Dangerous Deluge

An ongoing investigation by the House Energy and Commerce Committee has found that drug companies are dumping staggering amounts of highly addictive and dangerous opioid pills into small towns in West Virginia. Over the course of ten years (2006 - 2016) nearly 21 million pills of hydrocodone and oxycodone were sent to just two pharmacies in Williamson, West Virginia, a tiny town with a population of only 3,191, according to the latest census data.

The state could be considered an epicenter of the national opioid crisis, as West Virginia has the highest rate of drug overdose deaths in the entire country, according to the CDC.

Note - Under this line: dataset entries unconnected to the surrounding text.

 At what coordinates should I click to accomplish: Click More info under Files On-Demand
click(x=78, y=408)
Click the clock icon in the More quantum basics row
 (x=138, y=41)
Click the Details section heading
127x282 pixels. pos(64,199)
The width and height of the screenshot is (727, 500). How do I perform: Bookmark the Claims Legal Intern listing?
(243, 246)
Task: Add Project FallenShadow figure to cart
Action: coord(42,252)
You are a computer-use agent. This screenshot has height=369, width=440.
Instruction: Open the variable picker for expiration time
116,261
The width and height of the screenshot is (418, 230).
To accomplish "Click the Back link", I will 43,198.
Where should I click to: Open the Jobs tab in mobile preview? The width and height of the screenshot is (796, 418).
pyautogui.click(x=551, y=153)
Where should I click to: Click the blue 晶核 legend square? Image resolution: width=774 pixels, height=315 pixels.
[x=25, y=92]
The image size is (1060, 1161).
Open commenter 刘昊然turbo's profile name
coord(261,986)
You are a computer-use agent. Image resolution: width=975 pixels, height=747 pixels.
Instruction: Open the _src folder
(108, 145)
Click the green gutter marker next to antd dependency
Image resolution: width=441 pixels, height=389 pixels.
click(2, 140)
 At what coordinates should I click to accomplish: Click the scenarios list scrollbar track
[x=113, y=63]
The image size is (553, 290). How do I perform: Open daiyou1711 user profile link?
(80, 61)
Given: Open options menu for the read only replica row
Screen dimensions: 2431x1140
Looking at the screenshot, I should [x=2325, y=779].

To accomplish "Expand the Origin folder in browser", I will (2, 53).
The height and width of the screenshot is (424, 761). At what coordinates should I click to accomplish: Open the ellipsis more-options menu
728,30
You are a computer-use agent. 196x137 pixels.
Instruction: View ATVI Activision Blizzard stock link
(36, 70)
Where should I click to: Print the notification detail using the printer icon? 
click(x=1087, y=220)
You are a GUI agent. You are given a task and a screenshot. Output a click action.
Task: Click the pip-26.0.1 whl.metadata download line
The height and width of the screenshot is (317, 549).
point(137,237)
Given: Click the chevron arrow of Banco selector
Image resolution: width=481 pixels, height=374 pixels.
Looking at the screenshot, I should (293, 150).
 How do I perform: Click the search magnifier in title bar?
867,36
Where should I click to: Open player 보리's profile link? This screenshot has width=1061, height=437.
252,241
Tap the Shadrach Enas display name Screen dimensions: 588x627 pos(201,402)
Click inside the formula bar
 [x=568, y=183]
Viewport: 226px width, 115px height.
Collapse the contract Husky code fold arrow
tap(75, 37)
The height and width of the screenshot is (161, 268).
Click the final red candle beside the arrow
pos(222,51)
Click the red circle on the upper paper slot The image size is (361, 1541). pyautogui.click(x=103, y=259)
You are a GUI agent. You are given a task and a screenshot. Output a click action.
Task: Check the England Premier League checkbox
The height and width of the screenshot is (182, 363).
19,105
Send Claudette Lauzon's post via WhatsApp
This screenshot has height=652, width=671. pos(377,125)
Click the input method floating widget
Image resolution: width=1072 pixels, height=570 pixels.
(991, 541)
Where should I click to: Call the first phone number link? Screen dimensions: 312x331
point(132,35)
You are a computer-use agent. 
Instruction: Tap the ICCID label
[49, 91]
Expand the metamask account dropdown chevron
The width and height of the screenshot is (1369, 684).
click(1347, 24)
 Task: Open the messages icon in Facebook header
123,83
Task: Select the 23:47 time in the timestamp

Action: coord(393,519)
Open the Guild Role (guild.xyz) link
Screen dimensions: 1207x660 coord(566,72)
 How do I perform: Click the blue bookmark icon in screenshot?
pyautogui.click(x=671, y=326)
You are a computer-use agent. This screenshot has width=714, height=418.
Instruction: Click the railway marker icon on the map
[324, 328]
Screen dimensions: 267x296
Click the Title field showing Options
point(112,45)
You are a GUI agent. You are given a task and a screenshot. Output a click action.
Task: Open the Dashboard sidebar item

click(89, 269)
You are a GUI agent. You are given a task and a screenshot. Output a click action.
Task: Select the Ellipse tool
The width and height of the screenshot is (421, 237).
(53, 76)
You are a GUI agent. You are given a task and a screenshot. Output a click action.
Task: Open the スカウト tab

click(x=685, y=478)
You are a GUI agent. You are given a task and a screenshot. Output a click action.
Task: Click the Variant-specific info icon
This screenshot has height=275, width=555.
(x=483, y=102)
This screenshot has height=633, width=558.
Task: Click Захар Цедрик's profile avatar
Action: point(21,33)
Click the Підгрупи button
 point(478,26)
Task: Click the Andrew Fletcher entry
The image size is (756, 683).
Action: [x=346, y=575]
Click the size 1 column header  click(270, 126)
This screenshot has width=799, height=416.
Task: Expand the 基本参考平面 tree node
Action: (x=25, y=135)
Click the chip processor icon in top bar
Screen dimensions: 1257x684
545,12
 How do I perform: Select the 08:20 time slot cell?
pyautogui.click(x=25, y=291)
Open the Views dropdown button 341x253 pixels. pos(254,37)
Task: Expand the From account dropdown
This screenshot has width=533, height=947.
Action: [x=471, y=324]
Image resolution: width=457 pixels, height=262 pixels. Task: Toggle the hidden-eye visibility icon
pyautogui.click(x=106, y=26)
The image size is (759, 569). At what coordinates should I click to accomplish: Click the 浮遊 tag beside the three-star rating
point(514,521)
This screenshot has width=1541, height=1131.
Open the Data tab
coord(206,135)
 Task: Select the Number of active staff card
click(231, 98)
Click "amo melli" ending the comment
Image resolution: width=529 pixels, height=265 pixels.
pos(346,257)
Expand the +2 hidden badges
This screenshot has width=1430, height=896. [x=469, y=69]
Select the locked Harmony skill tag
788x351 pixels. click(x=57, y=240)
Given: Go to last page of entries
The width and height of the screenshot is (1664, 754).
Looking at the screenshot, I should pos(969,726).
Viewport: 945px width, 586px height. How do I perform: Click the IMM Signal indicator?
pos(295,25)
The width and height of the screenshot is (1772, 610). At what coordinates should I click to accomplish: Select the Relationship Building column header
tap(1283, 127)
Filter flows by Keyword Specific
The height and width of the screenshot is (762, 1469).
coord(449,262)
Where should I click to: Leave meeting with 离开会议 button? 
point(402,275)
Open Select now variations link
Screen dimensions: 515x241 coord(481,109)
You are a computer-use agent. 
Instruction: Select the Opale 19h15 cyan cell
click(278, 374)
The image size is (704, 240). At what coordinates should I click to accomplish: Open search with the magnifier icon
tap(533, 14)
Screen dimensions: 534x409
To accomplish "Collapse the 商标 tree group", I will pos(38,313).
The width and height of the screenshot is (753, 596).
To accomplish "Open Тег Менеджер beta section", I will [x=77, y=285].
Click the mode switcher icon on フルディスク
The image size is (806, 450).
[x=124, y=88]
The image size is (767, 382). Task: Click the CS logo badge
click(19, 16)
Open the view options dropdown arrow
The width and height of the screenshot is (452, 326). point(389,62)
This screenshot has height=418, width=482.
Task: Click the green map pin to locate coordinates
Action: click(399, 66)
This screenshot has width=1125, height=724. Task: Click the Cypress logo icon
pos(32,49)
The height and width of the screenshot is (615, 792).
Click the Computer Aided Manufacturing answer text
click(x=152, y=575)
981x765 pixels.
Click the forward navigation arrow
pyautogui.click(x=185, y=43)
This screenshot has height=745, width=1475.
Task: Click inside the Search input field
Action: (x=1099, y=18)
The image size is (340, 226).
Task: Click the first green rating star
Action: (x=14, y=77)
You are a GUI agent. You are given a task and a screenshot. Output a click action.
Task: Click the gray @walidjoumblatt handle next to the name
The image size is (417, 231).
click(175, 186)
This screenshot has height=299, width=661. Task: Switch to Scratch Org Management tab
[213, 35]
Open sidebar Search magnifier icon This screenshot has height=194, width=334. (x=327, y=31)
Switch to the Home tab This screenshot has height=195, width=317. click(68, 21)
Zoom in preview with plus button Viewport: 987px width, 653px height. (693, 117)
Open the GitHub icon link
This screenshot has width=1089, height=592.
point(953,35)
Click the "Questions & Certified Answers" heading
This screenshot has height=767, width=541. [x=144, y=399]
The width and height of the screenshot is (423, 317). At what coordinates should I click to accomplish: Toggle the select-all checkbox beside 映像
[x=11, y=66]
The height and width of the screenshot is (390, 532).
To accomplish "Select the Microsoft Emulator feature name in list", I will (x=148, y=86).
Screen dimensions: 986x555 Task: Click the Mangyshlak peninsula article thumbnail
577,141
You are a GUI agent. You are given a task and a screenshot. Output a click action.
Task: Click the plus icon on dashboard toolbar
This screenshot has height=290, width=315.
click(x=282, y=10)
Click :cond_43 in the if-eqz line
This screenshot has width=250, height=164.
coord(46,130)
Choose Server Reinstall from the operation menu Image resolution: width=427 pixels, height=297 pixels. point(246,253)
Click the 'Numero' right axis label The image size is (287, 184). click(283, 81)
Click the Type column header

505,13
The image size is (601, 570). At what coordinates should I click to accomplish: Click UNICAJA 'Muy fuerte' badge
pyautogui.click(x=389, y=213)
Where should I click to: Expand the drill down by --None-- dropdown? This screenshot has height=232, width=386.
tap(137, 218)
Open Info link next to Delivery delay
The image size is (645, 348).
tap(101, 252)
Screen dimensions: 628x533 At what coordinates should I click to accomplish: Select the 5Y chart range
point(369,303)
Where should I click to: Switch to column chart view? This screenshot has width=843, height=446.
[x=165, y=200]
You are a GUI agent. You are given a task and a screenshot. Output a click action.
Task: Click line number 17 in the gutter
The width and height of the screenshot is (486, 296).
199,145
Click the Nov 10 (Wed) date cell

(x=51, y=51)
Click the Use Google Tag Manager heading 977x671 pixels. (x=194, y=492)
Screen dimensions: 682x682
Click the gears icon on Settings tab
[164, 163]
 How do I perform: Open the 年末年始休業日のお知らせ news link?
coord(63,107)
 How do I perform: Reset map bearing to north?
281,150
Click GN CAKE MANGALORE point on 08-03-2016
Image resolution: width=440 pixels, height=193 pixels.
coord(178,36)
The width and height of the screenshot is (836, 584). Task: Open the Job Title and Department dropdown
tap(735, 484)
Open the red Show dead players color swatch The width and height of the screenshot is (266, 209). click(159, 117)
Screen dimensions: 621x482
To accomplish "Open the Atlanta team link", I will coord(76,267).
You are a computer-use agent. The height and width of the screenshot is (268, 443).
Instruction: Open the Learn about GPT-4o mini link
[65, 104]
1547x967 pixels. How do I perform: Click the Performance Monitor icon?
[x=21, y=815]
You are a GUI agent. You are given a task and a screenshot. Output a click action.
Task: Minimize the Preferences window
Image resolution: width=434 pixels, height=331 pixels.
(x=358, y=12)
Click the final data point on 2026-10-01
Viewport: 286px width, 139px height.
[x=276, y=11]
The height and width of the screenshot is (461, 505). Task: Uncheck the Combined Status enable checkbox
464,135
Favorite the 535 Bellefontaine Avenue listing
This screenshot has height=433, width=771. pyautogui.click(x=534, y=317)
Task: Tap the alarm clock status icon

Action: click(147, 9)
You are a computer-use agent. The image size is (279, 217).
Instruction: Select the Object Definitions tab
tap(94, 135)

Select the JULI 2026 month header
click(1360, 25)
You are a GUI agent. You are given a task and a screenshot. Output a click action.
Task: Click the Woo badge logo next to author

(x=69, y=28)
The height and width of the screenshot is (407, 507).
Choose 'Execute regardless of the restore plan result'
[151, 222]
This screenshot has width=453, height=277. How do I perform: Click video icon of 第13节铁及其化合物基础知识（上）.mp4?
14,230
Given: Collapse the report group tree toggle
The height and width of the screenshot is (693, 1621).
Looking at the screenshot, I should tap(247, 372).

A set of letters sent to two pharmaceutical distributors, Ohio-based Miami-Luken and Illinois-based HD Smith, were released by the committee earlier this week. The letters lay out the distribution data to the town and asks the companies to respond to the exorbitant number of opioid pills making their way into this rural region. The two pharmacies in Williamson are located just blocks from each other.

In 2008 alone, Miami-Luken also delivered enough opioid pills to supply every person in Kermit, West Virginia — a town of only 406 people — with 5,624 pills. In another instance of "pill dumping," the company delivered 4.4 million hydrocodone and oxycodone pills to Oceana, West Virginia (population 1,394).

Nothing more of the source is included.